Keesings Contemporary Archives.
This was my go-to tome, held in the school library and IIRC updated with weekly bulletins, then monthly ones, of all political events in the world. It was invaluable for a left-of-centre politics student in a grammar school to make himself unpopular with his class mates by being right. It was a bit like POBI used to be before Cameron became PM and it suddenly dawned on everyone else how incredibly shit it was to have an extreme right wing government.
I too have used microfiche - to look up ancient Grauniad articles, and, less often, local paper articles to confirm or research something or other.
It seems that Keesings is now inline and that the hard copy version ceased to be in 1988 - some 16 years after I left school. I don't remember if the college library stocked it, but then I didn't tend to get into political disagreements quite so often as teaching students in the north of England tended to be pretty left wing anyway.

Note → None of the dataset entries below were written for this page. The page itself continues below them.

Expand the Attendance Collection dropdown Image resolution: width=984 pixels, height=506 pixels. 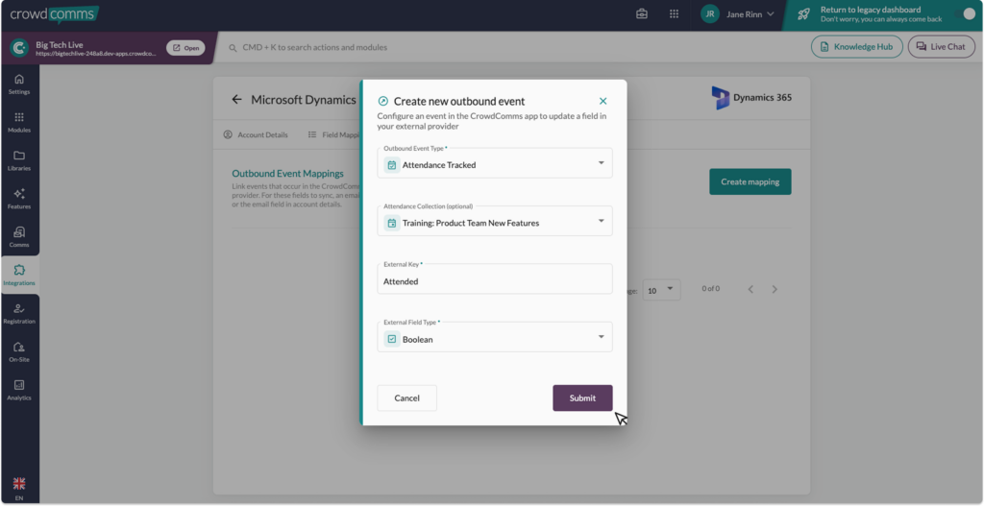(x=495, y=222)
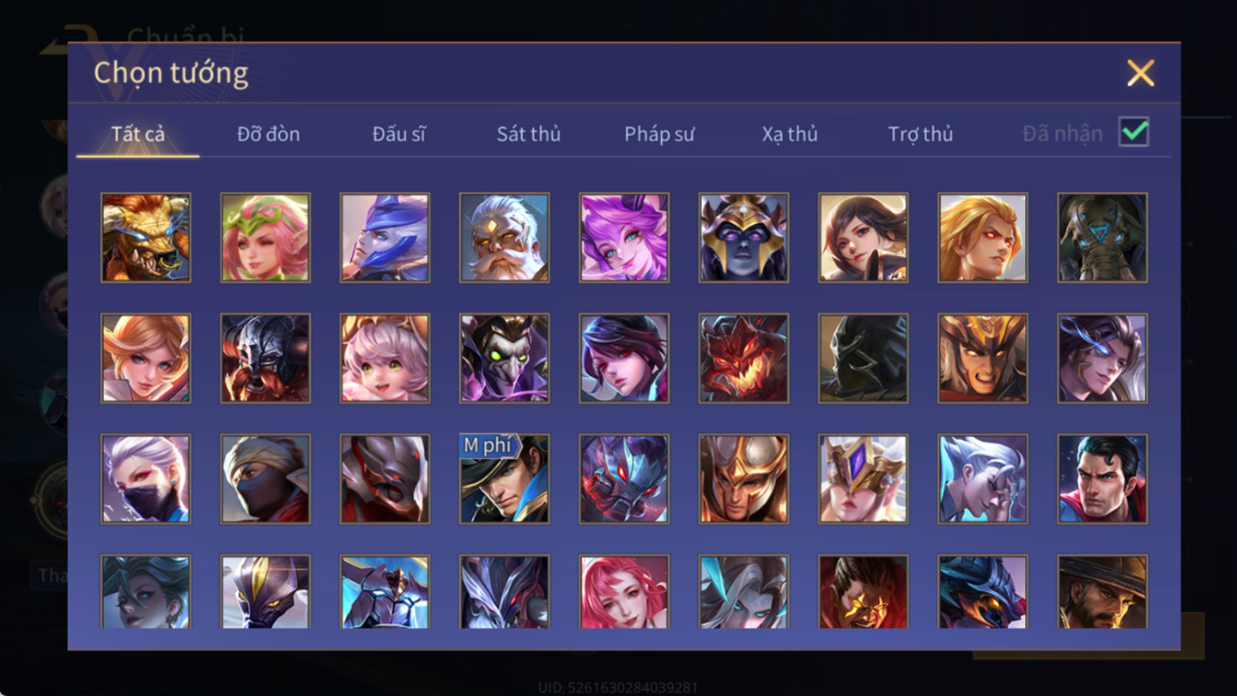Select the elephant-masked hero portrait
This screenshot has width=1237, height=696.
click(x=1102, y=238)

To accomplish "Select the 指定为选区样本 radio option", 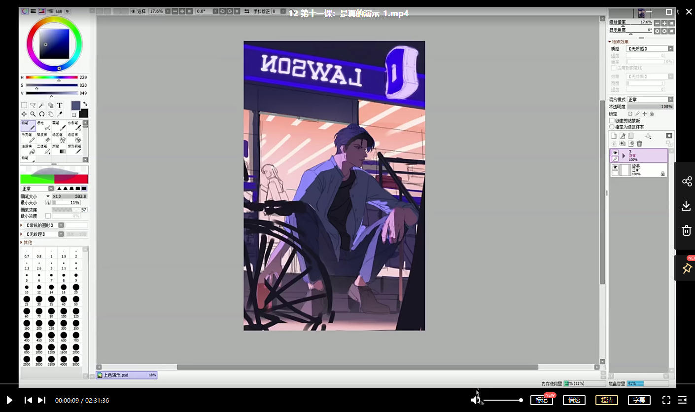I will tap(612, 127).

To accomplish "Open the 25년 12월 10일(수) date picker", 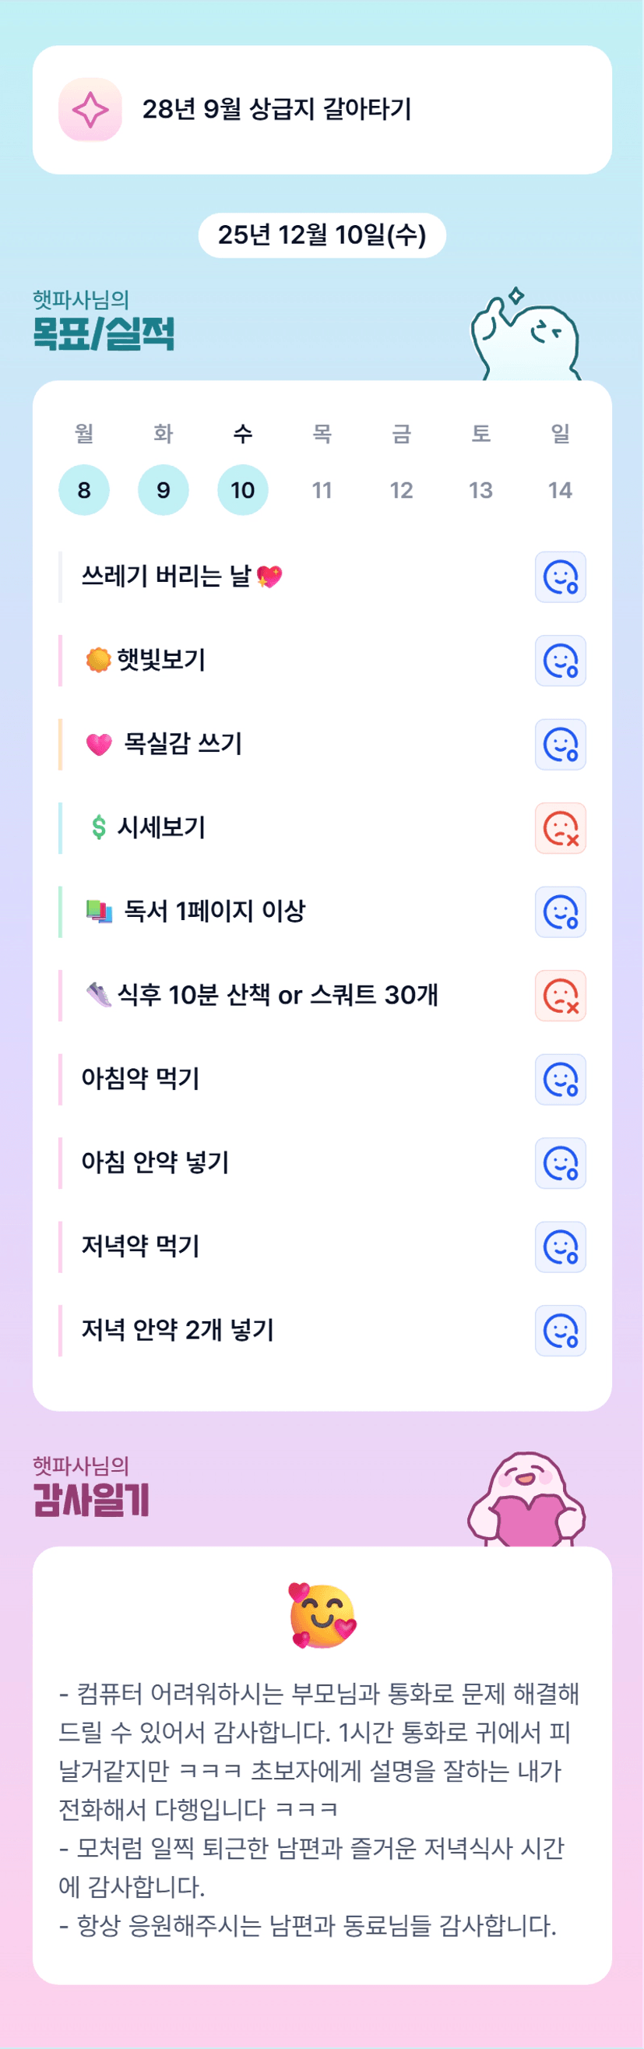I will point(322,235).
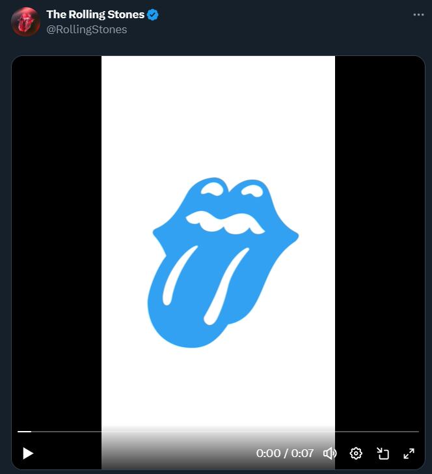The height and width of the screenshot is (474, 432).
Task: Open video playback settings gear
Action: [356, 453]
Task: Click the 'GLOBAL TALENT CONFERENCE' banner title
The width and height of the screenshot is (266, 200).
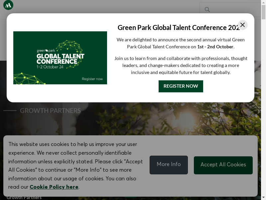Action: pos(60,59)
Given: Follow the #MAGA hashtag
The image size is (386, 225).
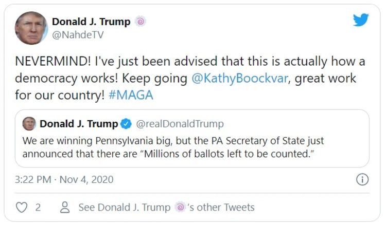Looking at the screenshot, I should click(130, 96).
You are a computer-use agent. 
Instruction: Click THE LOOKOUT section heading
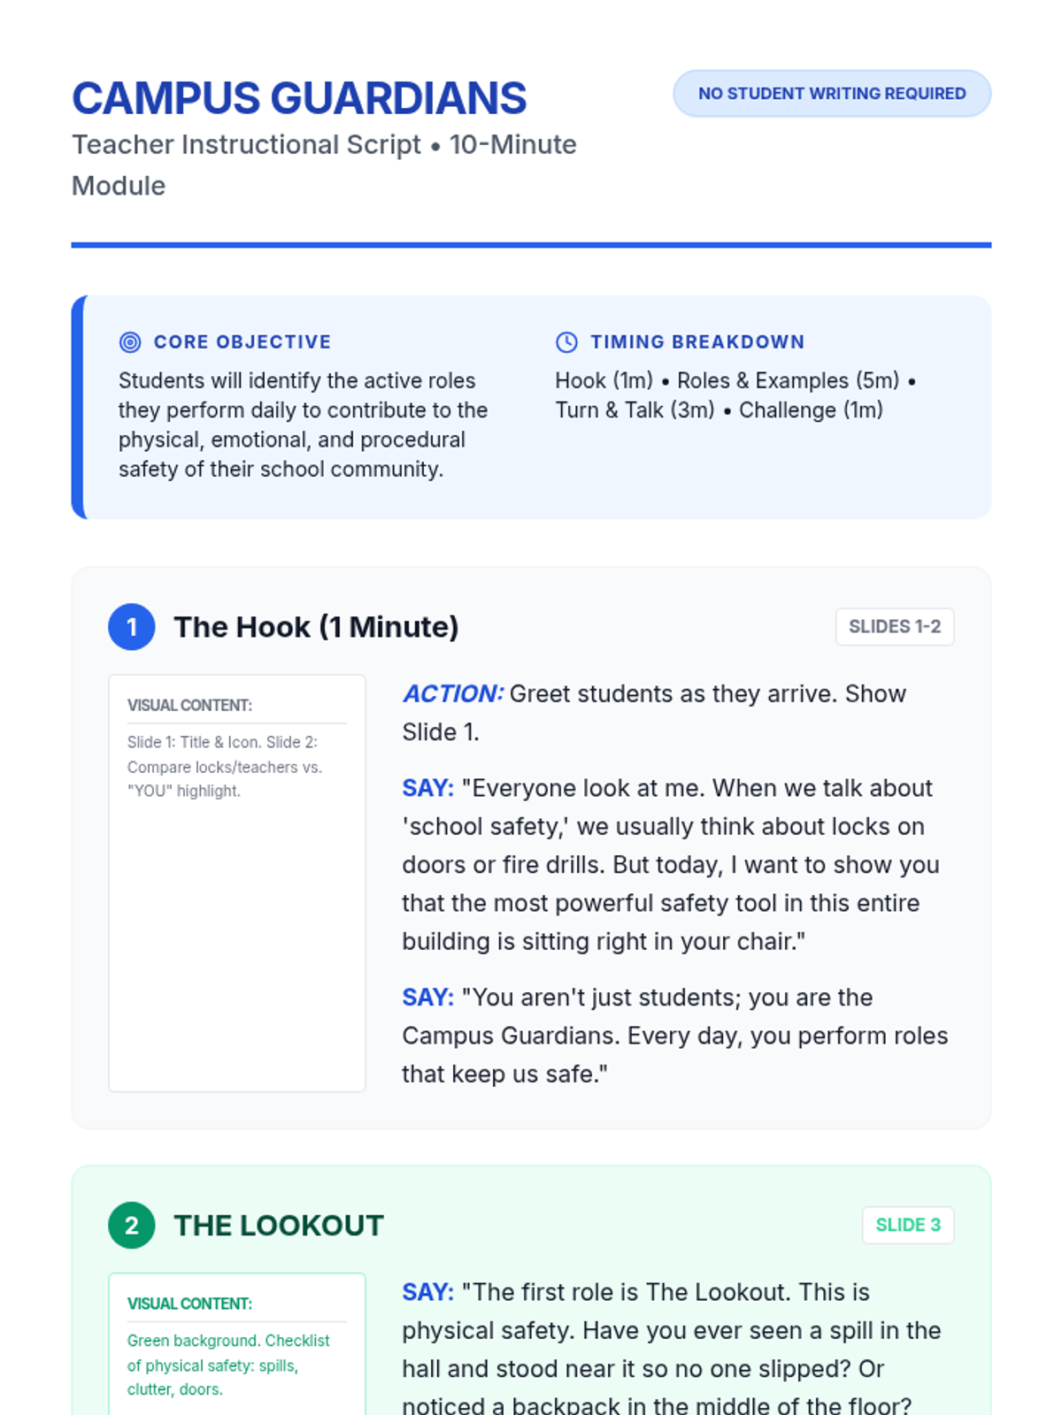tap(279, 1226)
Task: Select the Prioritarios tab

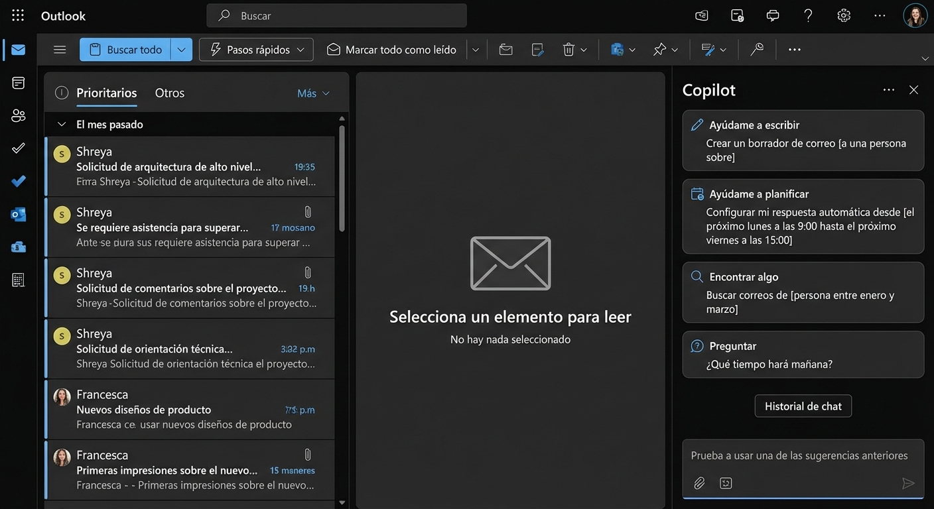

A lawn mower with a starting handle, with which I used to cut the lawns at home when I was about 12 and onwards. My father bought it second hand from the Langdon Hills Cricket Club, several of whose members he knew as he taught in Langdon Hills until he retired in 1976. I think the mower dated from the 1920s. Much nicer to use than the modern pull-cord ones.
Bicycles with rod brakes in which the levers were integral parts of the handlebars.